__Directive__:
How many lines of the data below contain the string "location"? Reply with the number alone.
★ ★ ★ ★ ★ ★ ★
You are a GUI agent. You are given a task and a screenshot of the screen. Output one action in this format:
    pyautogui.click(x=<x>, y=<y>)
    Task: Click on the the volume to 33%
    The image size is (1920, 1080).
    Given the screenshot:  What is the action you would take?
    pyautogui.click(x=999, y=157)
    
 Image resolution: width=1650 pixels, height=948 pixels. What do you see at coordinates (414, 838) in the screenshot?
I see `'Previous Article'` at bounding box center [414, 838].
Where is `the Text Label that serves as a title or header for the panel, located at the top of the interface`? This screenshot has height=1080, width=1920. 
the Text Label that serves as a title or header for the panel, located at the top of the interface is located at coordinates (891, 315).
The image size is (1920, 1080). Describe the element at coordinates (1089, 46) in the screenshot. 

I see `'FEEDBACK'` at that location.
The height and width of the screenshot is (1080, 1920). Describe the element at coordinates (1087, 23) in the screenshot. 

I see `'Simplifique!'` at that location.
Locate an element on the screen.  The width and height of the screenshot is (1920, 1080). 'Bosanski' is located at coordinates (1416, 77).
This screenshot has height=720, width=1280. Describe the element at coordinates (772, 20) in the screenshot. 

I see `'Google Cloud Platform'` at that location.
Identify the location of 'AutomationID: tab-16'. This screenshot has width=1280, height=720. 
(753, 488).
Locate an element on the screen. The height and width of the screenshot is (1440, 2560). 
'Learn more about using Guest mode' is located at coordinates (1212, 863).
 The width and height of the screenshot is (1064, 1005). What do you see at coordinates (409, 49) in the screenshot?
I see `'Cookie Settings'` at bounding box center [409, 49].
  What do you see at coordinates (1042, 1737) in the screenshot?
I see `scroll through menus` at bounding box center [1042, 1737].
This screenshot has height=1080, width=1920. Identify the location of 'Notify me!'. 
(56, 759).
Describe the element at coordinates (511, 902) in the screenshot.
★ ★ ★ ★ ★ ★ ★
__Written answer__:
5